Regional income tax (IRAP) is applicable
on income produced in Italy by both resident and non-resident companies having
a permanent establishment in Italy. Some forms of income, such as dividends,
are not subject to IRAP . The tax rate is a percentage of turnover net of
certain costs but excluding labour costs.
A local tax is levied by city
authorities on real property (ICI) at a rate variable from town to town.
5.2. Indirect taxes:
VAT is an EU-wide tax imposed on the
sale of goods or services provided in Italy by a business enterprise or by
professionals. Exports are exempt from this tax. VAT is not imposed on
financial transactions, sales of securities and sales of businesses. VAT
charged may be set off against VAT payable to an enterprise on sales or
services supplied, until it vests in the final consumer.
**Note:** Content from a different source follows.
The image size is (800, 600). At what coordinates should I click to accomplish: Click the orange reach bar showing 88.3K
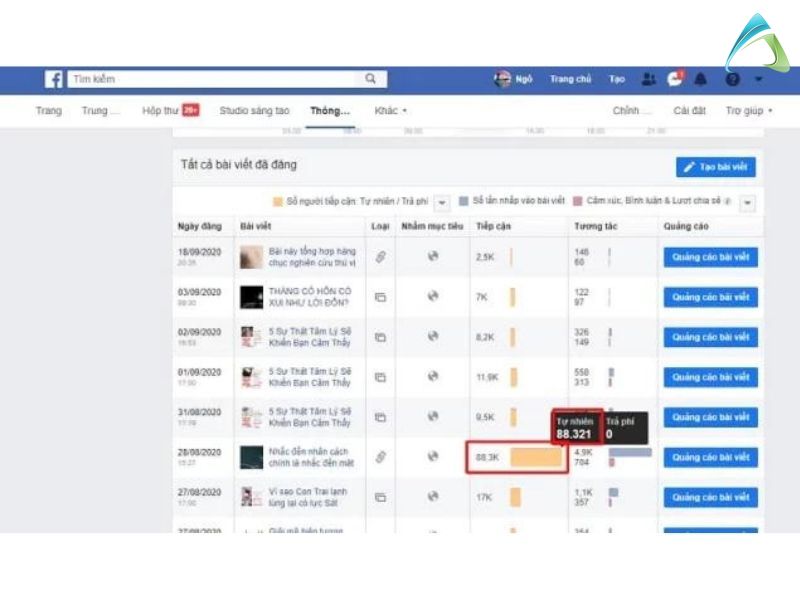(537, 457)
Registration tax applies to any deed and
contract made in Italy of a civil, commercial judicial nature (also awards) and
to contracts made abroad concerning immovable property located in Italy. The
tax applies to capital contributions to a company, subscribed capital increases
and to bond and debenture issues. The tax is either proportional to the value
(ranging from 0.5 per cent to 15 per cent) or fixed depending on the kind of
deed or contract. The tax does not apply where the transaction is subject to
VAT.
Further to Registration tax at
applicable rate a Cadastral tax is applied on every transfer of immovable property.
Mortgage tax is applied on every inscription or annotation into the real estate
public records. A Corporate licence tax
is applied for the registration of any company.